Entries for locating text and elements
-------

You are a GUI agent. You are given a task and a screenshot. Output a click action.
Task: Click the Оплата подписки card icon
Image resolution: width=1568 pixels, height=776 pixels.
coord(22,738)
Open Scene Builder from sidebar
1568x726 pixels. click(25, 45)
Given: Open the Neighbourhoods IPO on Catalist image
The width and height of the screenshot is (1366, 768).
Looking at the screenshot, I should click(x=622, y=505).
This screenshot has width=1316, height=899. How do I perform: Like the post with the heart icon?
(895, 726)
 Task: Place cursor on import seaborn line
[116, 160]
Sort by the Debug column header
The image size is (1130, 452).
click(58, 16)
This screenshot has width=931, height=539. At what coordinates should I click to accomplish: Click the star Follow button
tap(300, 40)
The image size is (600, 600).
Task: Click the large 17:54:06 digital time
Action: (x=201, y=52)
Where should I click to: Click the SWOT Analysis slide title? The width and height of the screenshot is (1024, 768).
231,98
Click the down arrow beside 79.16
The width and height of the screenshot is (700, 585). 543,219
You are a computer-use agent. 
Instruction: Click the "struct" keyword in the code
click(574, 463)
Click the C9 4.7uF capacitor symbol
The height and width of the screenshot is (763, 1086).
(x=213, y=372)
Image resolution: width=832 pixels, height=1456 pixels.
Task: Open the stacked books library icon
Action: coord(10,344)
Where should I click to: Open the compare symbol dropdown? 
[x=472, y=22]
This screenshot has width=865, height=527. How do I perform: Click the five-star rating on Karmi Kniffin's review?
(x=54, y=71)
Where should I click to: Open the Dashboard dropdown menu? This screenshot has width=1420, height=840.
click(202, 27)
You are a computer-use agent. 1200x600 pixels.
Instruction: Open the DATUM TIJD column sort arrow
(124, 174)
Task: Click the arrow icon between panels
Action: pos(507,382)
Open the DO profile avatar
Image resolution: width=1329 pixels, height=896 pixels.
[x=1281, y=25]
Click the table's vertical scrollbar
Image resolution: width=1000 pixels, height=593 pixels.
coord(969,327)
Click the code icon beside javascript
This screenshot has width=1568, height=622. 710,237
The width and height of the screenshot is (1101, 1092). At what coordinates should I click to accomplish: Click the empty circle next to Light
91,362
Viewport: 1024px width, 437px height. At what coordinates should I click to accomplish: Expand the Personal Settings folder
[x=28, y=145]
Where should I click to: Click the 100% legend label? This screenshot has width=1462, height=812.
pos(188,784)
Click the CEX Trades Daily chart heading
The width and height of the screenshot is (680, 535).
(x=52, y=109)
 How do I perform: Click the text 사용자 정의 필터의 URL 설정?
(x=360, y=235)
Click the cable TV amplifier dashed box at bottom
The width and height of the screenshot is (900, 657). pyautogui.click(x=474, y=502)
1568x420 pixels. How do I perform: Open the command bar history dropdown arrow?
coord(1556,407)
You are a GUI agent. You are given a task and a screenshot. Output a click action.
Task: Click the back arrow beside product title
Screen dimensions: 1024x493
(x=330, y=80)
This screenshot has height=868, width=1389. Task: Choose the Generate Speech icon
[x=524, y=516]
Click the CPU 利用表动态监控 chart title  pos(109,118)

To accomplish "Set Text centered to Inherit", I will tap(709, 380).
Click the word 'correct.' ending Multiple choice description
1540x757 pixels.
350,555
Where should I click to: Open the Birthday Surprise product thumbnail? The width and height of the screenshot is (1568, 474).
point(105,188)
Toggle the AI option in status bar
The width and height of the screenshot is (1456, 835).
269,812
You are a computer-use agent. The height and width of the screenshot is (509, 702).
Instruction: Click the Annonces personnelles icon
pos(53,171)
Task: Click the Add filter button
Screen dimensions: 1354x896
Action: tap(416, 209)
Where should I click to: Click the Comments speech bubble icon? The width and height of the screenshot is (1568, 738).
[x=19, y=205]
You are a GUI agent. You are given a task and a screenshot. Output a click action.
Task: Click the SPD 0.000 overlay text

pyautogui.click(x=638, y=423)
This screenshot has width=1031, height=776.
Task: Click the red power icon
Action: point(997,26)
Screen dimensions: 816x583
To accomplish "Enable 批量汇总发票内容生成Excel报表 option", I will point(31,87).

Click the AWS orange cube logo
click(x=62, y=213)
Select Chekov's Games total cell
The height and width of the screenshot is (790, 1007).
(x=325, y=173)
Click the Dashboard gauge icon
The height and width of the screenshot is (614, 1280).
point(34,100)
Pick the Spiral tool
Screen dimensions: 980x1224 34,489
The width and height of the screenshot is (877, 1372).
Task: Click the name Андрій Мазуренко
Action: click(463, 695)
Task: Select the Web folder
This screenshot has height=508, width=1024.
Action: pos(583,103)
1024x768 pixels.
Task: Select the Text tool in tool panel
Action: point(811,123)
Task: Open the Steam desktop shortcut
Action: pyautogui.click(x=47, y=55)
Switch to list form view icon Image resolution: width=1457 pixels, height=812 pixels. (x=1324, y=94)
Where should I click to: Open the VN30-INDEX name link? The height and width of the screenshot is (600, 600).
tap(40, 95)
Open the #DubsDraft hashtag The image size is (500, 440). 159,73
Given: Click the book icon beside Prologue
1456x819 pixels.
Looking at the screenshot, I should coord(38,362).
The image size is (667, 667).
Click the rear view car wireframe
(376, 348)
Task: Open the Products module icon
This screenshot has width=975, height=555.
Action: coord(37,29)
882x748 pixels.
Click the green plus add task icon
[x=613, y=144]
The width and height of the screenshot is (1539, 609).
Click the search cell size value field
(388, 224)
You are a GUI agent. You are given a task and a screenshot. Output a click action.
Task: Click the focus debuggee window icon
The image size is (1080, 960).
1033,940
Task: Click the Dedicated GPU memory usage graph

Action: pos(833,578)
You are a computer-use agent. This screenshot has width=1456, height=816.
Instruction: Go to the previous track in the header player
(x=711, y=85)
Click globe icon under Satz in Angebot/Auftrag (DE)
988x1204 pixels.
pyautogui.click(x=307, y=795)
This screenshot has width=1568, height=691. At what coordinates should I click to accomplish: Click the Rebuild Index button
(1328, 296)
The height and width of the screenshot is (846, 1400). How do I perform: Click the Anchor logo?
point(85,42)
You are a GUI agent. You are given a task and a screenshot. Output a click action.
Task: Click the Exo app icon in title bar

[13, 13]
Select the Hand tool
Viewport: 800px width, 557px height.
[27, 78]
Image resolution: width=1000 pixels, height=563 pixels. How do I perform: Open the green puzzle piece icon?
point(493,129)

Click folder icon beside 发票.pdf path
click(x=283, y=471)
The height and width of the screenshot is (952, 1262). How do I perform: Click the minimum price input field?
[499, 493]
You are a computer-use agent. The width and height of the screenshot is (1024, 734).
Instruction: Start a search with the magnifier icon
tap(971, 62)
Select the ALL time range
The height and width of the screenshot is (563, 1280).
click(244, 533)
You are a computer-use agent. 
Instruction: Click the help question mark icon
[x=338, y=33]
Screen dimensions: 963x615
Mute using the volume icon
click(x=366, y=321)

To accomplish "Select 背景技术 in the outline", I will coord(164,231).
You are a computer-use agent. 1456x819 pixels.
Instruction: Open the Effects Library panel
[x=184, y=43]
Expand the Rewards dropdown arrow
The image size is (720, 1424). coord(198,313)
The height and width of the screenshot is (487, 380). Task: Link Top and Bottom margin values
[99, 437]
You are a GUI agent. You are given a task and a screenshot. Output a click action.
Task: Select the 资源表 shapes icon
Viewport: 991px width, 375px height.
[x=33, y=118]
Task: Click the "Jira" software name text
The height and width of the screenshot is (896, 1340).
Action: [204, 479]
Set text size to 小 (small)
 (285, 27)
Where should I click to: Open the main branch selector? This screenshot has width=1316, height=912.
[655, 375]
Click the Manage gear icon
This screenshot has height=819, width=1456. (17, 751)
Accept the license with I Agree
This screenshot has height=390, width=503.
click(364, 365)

-------

#### Written request
Copy all of the entries above word for word, keeping every line in its original order.

#### Expected answer
You are a GUI agent. You are given a task and a screenshot. Output a click action.
Task: Click the Оплата подписки card icon
Image resolution: width=1568 pixels, height=776 pixels.
coord(22,738)
Open Scene Builder from sidebar
1568x726 pixels. click(25, 45)
Given: Open the Neighbourhoods IPO on Catalist image
The width and height of the screenshot is (1366, 768).
Looking at the screenshot, I should click(x=622, y=505).
This screenshot has width=1316, height=899. How do I perform: Like the post with the heart icon?
(895, 726)
 Task: Place cursor on import seaborn line
[116, 160]
Sort by the Debug column header
The image size is (1130, 452).
click(58, 16)
This screenshot has width=931, height=539. At what coordinates should I click to accomplish: Click the star Follow button
tap(300, 40)
The image size is (600, 600).
Task: Click the large 17:54:06 digital time
Action: (x=201, y=52)
Where should I click to: Click the SWOT Analysis slide title? The width and height of the screenshot is (1024, 768).
231,98
Click the down arrow beside 79.16
The width and height of the screenshot is (700, 585). 543,219
You are a computer-use agent. 
Instruction: Click the "struct" keyword in the code
click(574, 463)
Click the C9 4.7uF capacitor symbol
The height and width of the screenshot is (763, 1086).
(x=213, y=372)
Image resolution: width=832 pixels, height=1456 pixels.
Task: Open the stacked books library icon
Action: coord(10,344)
Where should I click to: Open the compare symbol dropdown? 
[x=472, y=22]
This screenshot has width=865, height=527. How do I perform: Click the five-star rating on Karmi Kniffin's review?
(x=54, y=71)
Where should I click to: Open the Dashboard dropdown menu? This screenshot has width=1420, height=840.
click(202, 27)
You are a computer-use agent. 1200x600 pixels.
Instruction: Open the DATUM TIJD column sort arrow
(124, 174)
Task: Click the arrow icon between panels
Action: pos(507,382)
Open the DO profile avatar
Image resolution: width=1329 pixels, height=896 pixels.
[x=1281, y=25]
Click the table's vertical scrollbar
Image resolution: width=1000 pixels, height=593 pixels.
coord(969,327)
Click the code icon beside javascript
This screenshot has width=1568, height=622. 710,237
The width and height of the screenshot is (1101, 1092). At what coordinates should I click to accomplish: Click the empty circle next to Light
91,362
Viewport: 1024px width, 437px height. At what coordinates should I click to accomplish: Expand the Personal Settings folder
[x=28, y=145]
Where should I click to: Click the 100% legend label? This screenshot has width=1462, height=812.
pos(188,784)
Click the CEX Trades Daily chart heading
The width and height of the screenshot is (680, 535).
(x=52, y=109)
 How do I perform: Click the text 사용자 정의 필터의 URL 설정?
(x=360, y=235)
Click the cable TV amplifier dashed box at bottom
The width and height of the screenshot is (900, 657). pyautogui.click(x=474, y=502)
1568x420 pixels. How do I perform: Open the command bar history dropdown arrow?
coord(1556,407)
You are a GUI agent. You are given a task and a screenshot. Output a click action.
Task: Click the back arrow beside product title
Screen dimensions: 1024x493
(x=330, y=80)
This screenshot has height=868, width=1389. Task: Choose the Generate Speech icon
[x=524, y=516]
Click the CPU 利用表动态监控 chart title  pos(109,118)

To accomplish "Set Text centered to Inherit", I will tap(709, 380).
Click the word 'correct.' ending Multiple choice description
1540x757 pixels.
350,555
Where should I click to: Open the Birthday Surprise product thumbnail? The width and height of the screenshot is (1568, 474).
point(105,188)
Toggle the AI option in status bar
The width and height of the screenshot is (1456, 835).
269,812
You are a computer-use agent. The height and width of the screenshot is (509, 702).
Instruction: Click the Annonces personnelles icon
pos(53,171)
Task: Click the Add filter button
Screen dimensions: 1354x896
Action: tap(416, 209)
Where should I click to: Click the Comments speech bubble icon? The width and height of the screenshot is (1568, 738).
[x=19, y=205]
You are a GUI agent. You are given a task and a screenshot. Output a click action.
Task: Click the SPD 0.000 overlay text

pyautogui.click(x=638, y=423)
This screenshot has width=1031, height=776.
Task: Click the red power icon
Action: point(997,26)
Screen dimensions: 816x583
To accomplish "Enable 批量汇总发票内容生成Excel报表 option", I will point(31,87).

Click the AWS orange cube logo
click(x=62, y=213)
Select Chekov's Games total cell
The height and width of the screenshot is (790, 1007).
(x=325, y=173)
Click the Dashboard gauge icon
The height and width of the screenshot is (614, 1280).
point(34,100)
Pick the Spiral tool
Screen dimensions: 980x1224 34,489
The width and height of the screenshot is (877, 1372).
Task: Click the name Андрій Мазуренко
Action: click(463, 695)
Task: Select the Web folder
This screenshot has height=508, width=1024.
Action: pos(583,103)
1024x768 pixels.
Task: Select the Text tool in tool panel
Action: point(811,123)
Task: Open the Steam desktop shortcut
Action: pyautogui.click(x=47, y=55)
Switch to list form view icon Image resolution: width=1457 pixels, height=812 pixels. (x=1324, y=94)
Where should I click to: Open the VN30-INDEX name link? The height and width of the screenshot is (600, 600).
tap(40, 95)
Open the #DubsDraft hashtag The image size is (500, 440). 159,73
Given: Click the book icon beside Prologue
1456x819 pixels.
Looking at the screenshot, I should coord(38,362).
The image size is (667, 667).
Click the rear view car wireframe
(376, 348)
Task: Open the Products module icon
This screenshot has width=975, height=555.
Action: coord(37,29)
882x748 pixels.
Click the green plus add task icon
[x=613, y=144]
The width and height of the screenshot is (1539, 609).
Click the search cell size value field
(388, 224)
You are a GUI agent. You are given a task and a screenshot. Output a click action.
Task: Click the focus debuggee window icon
The image size is (1080, 960).
1033,940
Task: Click the Dedicated GPU memory usage graph

Action: pos(833,578)
You are a computer-use agent. This screenshot has width=1456, height=816.
Instruction: Go to the previous track in the header player
(x=711, y=85)
Click globe icon under Satz in Angebot/Auftrag (DE)
988x1204 pixels.
pyautogui.click(x=307, y=795)
This screenshot has width=1568, height=691. At what coordinates should I click to accomplish: Click the Rebuild Index button
(1328, 296)
The height and width of the screenshot is (846, 1400). How do I perform: Click the Anchor logo?
point(85,42)
You are a GUI agent. You are given a task and a screenshot. Output a click action.
Task: Click the Exo app icon in title bar

[13, 13]
Select the Hand tool
Viewport: 800px width, 557px height.
[27, 78]
Image resolution: width=1000 pixels, height=563 pixels. How do I perform: Open the green puzzle piece icon?
point(493,129)

Click folder icon beside 发票.pdf path
click(x=283, y=471)
The height and width of the screenshot is (952, 1262). How do I perform: Click the minimum price input field?
[499, 493]
You are a computer-use agent. The width and height of the screenshot is (1024, 734).
Instruction: Start a search with the magnifier icon
tap(971, 62)
Select the ALL time range
The height and width of the screenshot is (563, 1280).
click(244, 533)
You are a computer-use agent. 
Instruction: Click the help question mark icon
[x=338, y=33]
Screen dimensions: 963x615
Mute using the volume icon
click(x=366, y=321)

To accomplish "Select 背景技术 in the outline", I will coord(164,231).
You are a computer-use agent. 1456x819 pixels.
Instruction: Open the Effects Library panel
[x=184, y=43]
Expand the Rewards dropdown arrow
The image size is (720, 1424). coord(198,313)
The height and width of the screenshot is (487, 380). Task: Link Top and Bottom margin values
[99, 437]
You are a GUI agent. You are given a task and a screenshot. Output a click action.
Task: Select the 资源表 shapes icon
Viewport: 991px width, 375px height.
[x=33, y=118]
Task: Click the "Jira" software name text
The height and width of the screenshot is (896, 1340).
Action: [204, 479]
Set text size to 小 (small)
 (285, 27)
Where should I click to: Open the main branch selector? This screenshot has width=1316, height=912.
[655, 375]
Click the Manage gear icon
This screenshot has height=819, width=1456. (17, 751)
Accept the license with I Agree
This screenshot has height=390, width=503.
click(364, 365)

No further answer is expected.